NOV's 3Q Revenues Up 3% from Second Quarter 2009
National Oilwell Varco has reported that for the third quarter ended September 30, 2009 it earned net income of $385 million, or $0.92 per fully diluted share, compared to second quarter ended June 30, 2009 net income of $220 million, or $0.53 per fully diluted share.
Transaction and restructuring charges for the third quarter of 2009 were $17 million pre-tax or $0.03 per share after-tax, and for the second quarter of 2009 were $56 million pre-tax or $0.09 per share after-tax. The second quarter of 2009 also included asset impairment charges of $147 million pre-tax or $0.23 per share after-tax and $21 million or $0.05 per share after-tax related to additional tax charges on revaluation gains in Norway.
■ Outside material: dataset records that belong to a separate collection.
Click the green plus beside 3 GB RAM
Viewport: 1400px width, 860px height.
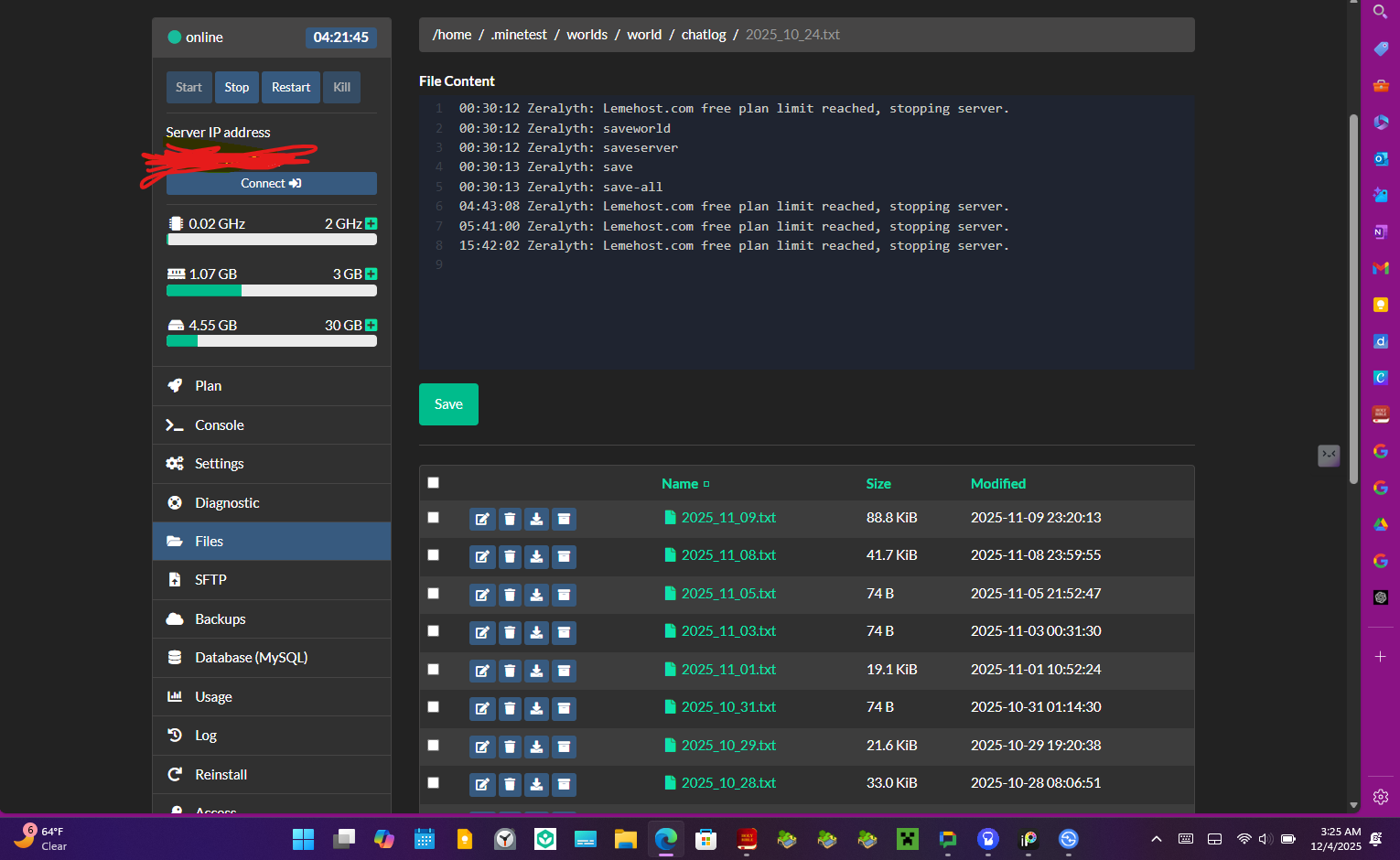click(x=372, y=274)
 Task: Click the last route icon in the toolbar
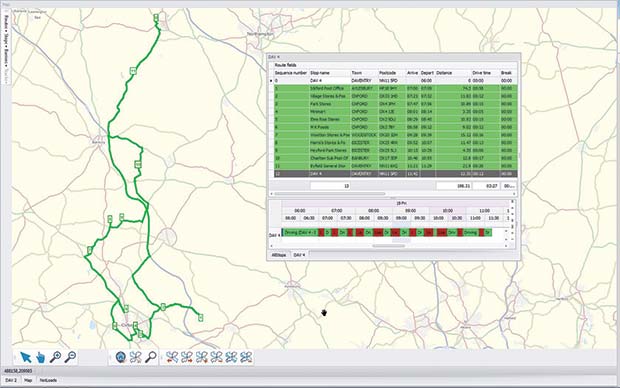point(246,358)
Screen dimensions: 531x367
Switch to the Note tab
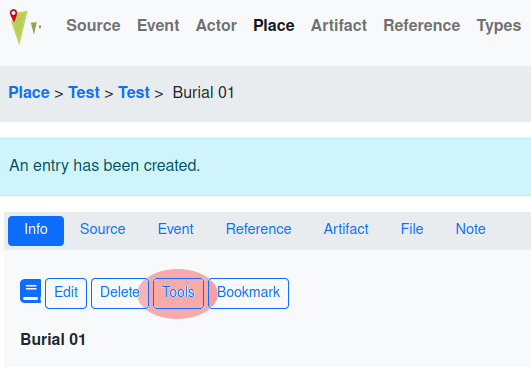pos(471,229)
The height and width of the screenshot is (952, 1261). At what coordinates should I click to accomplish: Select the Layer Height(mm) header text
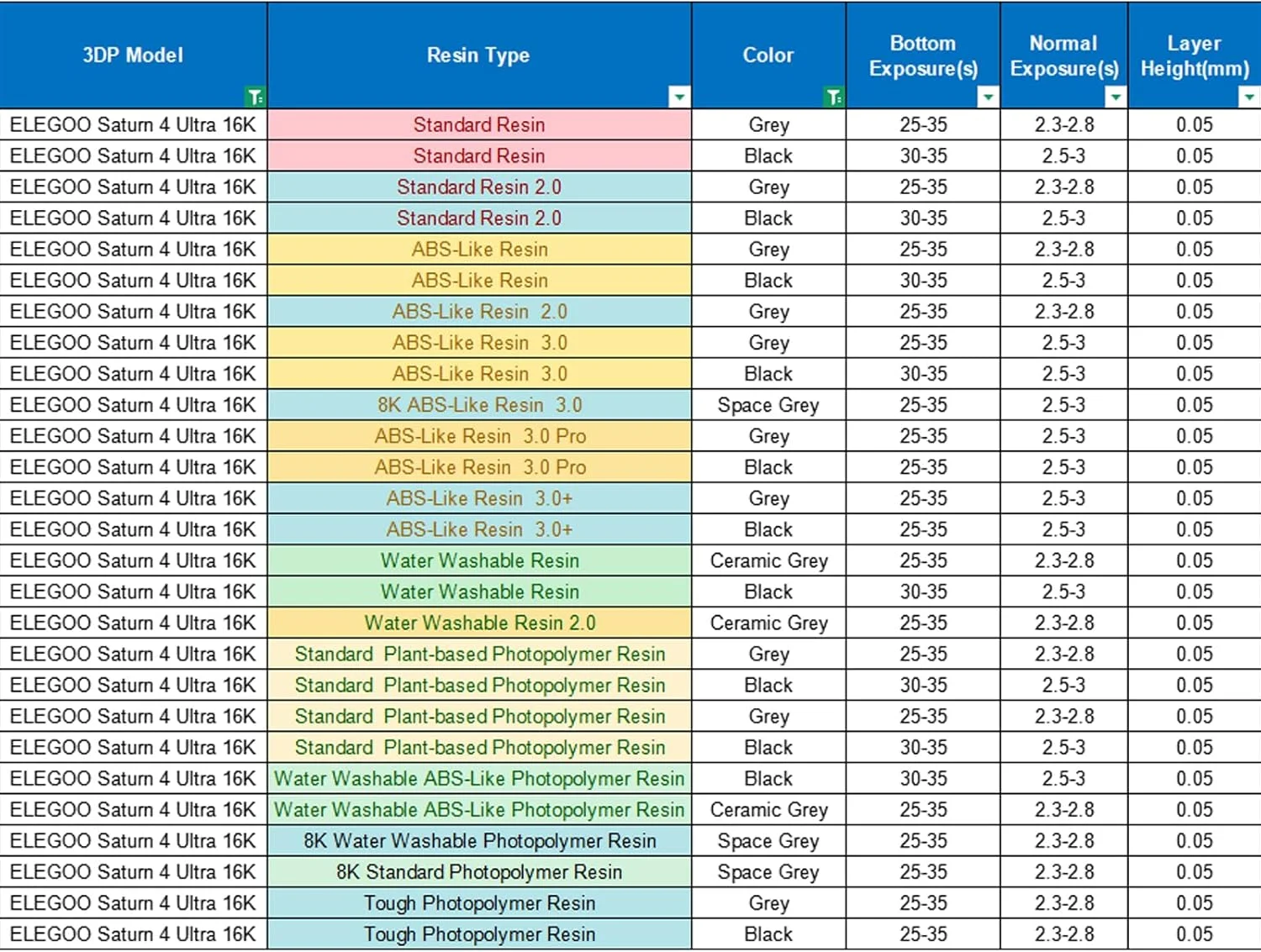1194,55
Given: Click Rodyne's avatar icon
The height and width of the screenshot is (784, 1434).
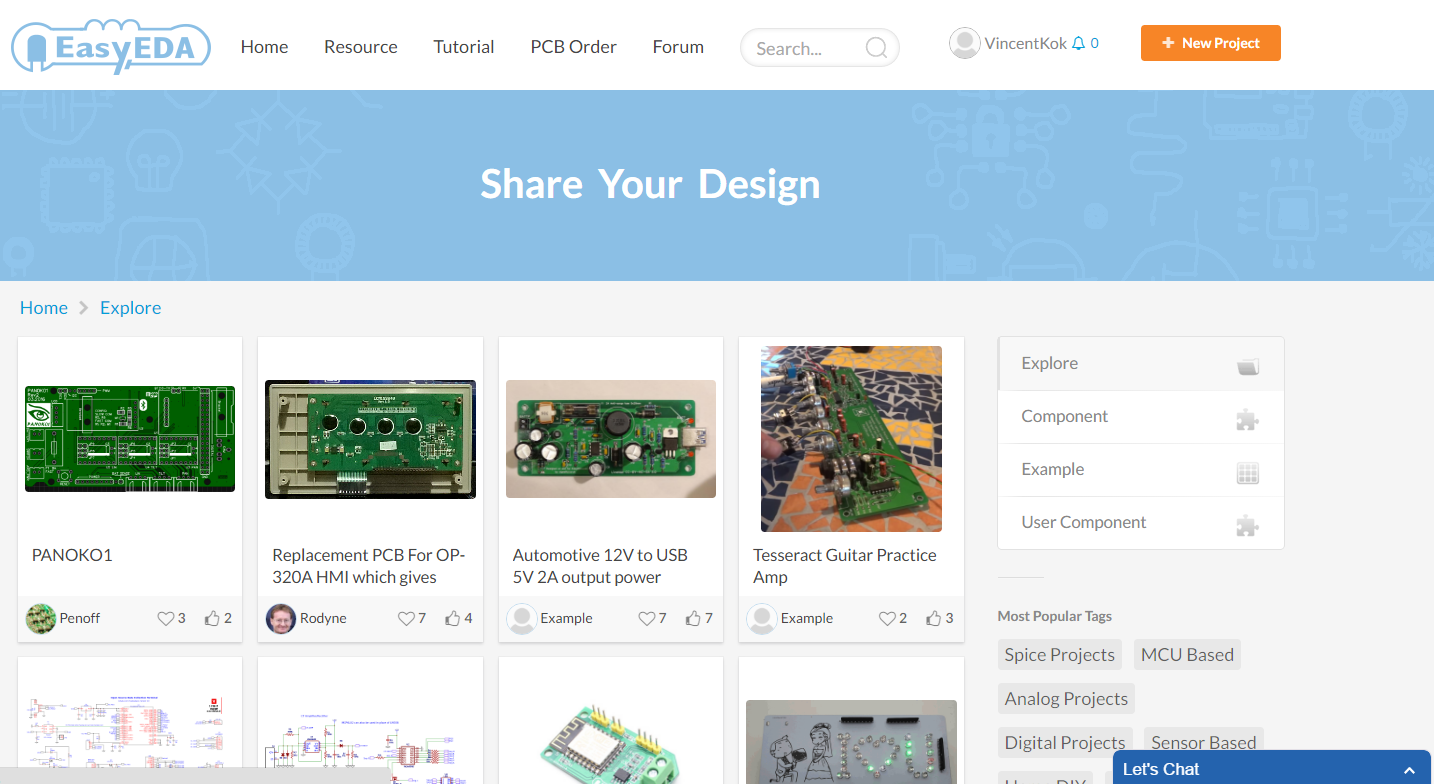Looking at the screenshot, I should [280, 618].
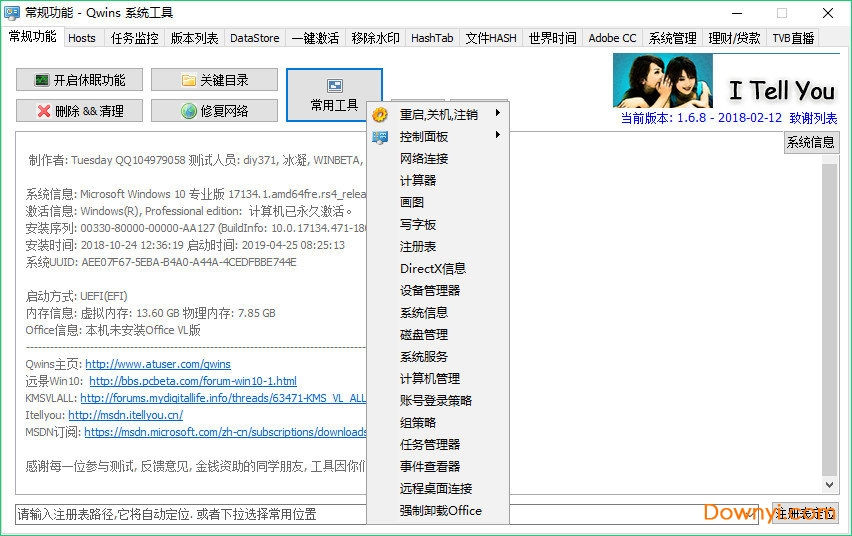The height and width of the screenshot is (536, 852).
Task: Click the 重启,关机,注销 power icon in menu
Action: pyautogui.click(x=380, y=115)
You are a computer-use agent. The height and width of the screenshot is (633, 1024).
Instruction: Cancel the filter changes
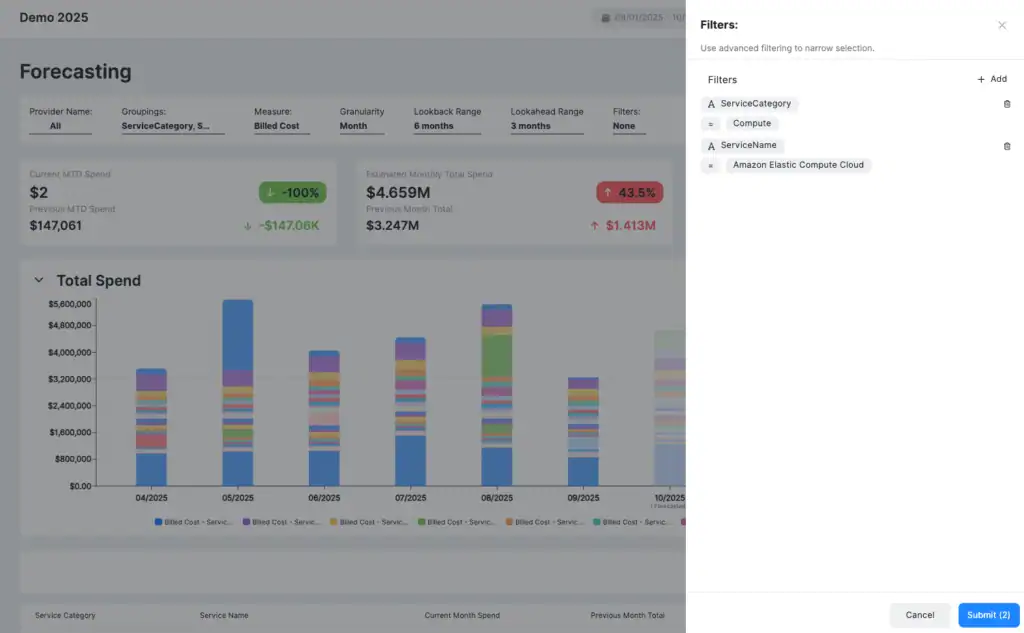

Net income for the third quarter of 2009 excluding transaction and restructuring charges was $396 million, or $0.95 per fully diluted share.
The Company's revenues for the third quarter of 2009 were $3,087 million, an increase of 3 percent from the second quarter of 2009 and a decrease of 15 percent from the third quarter of 2008. Operating profit for the third quarter of 2009 was $618 million or 20.0 percent of sales, excluding transaction and restructuring charges. Operating profit flow-through, or the change in operating profit divided by the change in revenue, was up 38 percent from the second quarter to the third quarter of 2009, and was down 38 percent from the third quarter of 2008 to the third quarter of 2009.
During the third quarter of 2009, the Company added $333 million of orders to its capital equipment backlog, and removed $72 million of discontinued orders on cancelled projects and project change orders requested by customers. Backlog for capital equipment orders for the Company's Rig Technology segment was $7.3 billion at September 30, 2009 compared to $8.7 billion at June 30, 2009.
Pete Miller, Chairman, President and CEO of National Oilwell Varco, remarked, "The Company achieved solid results and strong cash flow this quarter, despite the current challenging market environment, thanks to the hard work of our dedicated employees. Continued outstanding execution of equipment orders and strong financial resources position us well for this marketplace, and we are well positioned for the inevitable recovery in drilling activity. While difficult credit market conditions have led to order rates below our expectations so far this year, we continue to pursue new rig opportunities aggressively, and seek and execute strategic internal growth and acquisition opportunities.
We are also pleased to have launched our new joint venture with Schlumberger to provide high-speed drill string telemetry systems to improve the efficiency and safety of oil and gas operations. We believe this joint venture will help us expand the commercial use of the IntelliServ® Broadband Network."
Third quarter revenues for the Rig Technology segment were $2,000 million, up 4 percent from the second quarter of 2009 and an increase of 4 percent from the third quarter of 2008. Operating profit for this segment was $579 million, or 29.0 percent of sales. Operating profit flow-through was up 52 percent from the second quarter of 2009 to the third quarter of 2009, and was up 105 percent from the third quarter of 2008 to the third quarter of 2009. Revenue out of backlog for the segment rose 12 percent sequentially and 17 percent year-over-year, to $1,599 million for the third quarter of 2009. Efficiencies and favorable cost results on large rig construction projects contributed to the strong margin performance by the segment.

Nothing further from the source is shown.